Nevertheless, the indictment of Paul Manafort and Rick Gates charges both men with two different violations of FARA stemming from their work on behalf of political leaders in Ukraine — failing to register as the agent of a foreign principal and making false and misleading statements on a FARA disclosure.

Top Washington lobbyist Tony Podesta, who bundled hundreds of thousands of dollars for Hillary Clinton in 2016, stepped down from his firm this week amid new reports of his involvement with the lobbying campaign allegedly orchestrated by Manafort and Gates. The Podesta Group filed retroactive FARA disclosures maintaining it was unaware the work was ultimately being directed by foreign principals, but evidence suggests that might not be the case. Podesta and his firm are now under investigation by special counsel Robert Mueller as well.

Former national security adviser Mike Flynn also filed a retroactive FARA disclosure for work he did on behalf of Turkey in 2016, while he was involved with President Trump's campaign. Experts have said the charges against Manafort and Gates are bad news for Podesta and Flynn.

For a law that's enforced halfheartedly at best, it's curious to see so many major Washington players suddenly catching heat for FARA violations.

Writing in Politico, prominent journalist Ken Silverstein headlined his reaction to the FARA-related charges brought against Trump's ex-campaign chairman: "I've Covered Foreign Lobbying for 20 Years and I'm Amazed Manafort Got Busted." Drawing on decades of close observation, Silverstein's perspective is helpful. "Manafort is hardly the only Washington lobbyist who appears to have flouted the FARA rules," he writes. "Evading registration is child's play for Washington pros."

Consider this passage:

... I've written about foreign lobbying and Manafort for more than 20 years. During that time, I’ve seen only a handful of cases brought against people or organizations accused of not registering as foreign agents. And it was always some foreign group, or Washington outsider, or foreign group — the Cuban 5 or someone allegedly connected to Irish Republican Army — never a wired Washington lobbyist like Manafort. Yet Manafort, like dozens of other influence peddlers, has been operating in plain sight for years.

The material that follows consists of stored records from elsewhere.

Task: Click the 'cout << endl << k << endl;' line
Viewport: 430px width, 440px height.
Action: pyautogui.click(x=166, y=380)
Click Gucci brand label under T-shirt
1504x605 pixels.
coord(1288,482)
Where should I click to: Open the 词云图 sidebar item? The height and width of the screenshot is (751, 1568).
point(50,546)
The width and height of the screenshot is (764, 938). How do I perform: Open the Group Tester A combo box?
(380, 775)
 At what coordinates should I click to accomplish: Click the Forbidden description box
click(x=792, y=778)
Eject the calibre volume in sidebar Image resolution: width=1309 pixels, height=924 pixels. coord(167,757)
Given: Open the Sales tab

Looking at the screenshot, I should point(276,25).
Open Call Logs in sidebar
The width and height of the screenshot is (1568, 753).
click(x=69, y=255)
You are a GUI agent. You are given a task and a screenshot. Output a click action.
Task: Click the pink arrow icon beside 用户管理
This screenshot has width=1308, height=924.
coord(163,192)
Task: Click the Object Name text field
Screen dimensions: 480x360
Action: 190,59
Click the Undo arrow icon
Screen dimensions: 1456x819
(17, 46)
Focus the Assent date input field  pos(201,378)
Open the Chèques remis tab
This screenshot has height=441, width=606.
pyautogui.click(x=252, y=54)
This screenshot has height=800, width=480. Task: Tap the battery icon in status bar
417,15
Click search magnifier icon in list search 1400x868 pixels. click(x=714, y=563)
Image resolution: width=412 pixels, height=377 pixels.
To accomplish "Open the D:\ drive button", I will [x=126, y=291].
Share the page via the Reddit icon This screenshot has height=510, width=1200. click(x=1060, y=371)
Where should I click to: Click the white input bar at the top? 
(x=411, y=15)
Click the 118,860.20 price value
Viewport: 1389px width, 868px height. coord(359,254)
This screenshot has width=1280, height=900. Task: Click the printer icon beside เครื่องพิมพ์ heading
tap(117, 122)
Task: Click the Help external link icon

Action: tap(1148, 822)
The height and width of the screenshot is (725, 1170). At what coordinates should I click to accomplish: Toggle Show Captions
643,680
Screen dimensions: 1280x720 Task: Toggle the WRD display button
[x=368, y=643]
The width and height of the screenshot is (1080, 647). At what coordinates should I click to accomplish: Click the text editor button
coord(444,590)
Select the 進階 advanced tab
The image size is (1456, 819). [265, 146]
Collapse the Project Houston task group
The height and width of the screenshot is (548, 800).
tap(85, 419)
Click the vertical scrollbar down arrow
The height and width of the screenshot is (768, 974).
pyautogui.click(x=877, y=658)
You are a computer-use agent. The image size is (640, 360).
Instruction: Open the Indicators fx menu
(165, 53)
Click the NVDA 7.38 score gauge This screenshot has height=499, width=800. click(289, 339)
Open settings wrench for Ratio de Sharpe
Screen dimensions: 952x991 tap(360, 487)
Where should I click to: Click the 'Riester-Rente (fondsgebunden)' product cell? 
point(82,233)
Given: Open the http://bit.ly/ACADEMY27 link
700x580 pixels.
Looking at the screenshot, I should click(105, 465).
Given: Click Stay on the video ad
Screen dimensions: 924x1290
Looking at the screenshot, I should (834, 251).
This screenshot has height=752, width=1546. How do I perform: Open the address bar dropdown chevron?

Silverstein concludes that were it not for the existence of a special counsel probe, Manafort may never have been busted, arguing, "Manafort has been under investigation since 2014, but if the DOJ’s track record is any indicator, it’s quite likely that had he not been Trump’s campaign manager, Manafort would be kicking back and enjoying his allegedly laundered cash at this very moment."

Given the magnitude of what Manafort and Gates (and Podesta) stand accused of doing on behalf of leaders in Ukraine's governing party — covertly attempting to sway major government offices and journalists in favor of pro-Russian forces in a foreign country — the evidence makes a strong case for Attorney General Jeff Sessions to consider strengthening his department's ability to enforce FARA.

The purpose of the law, which is to ensure Americans know exactly who is seeking to influence public opinion and policy in our country (and who is taking their money), is a cause well worth defending.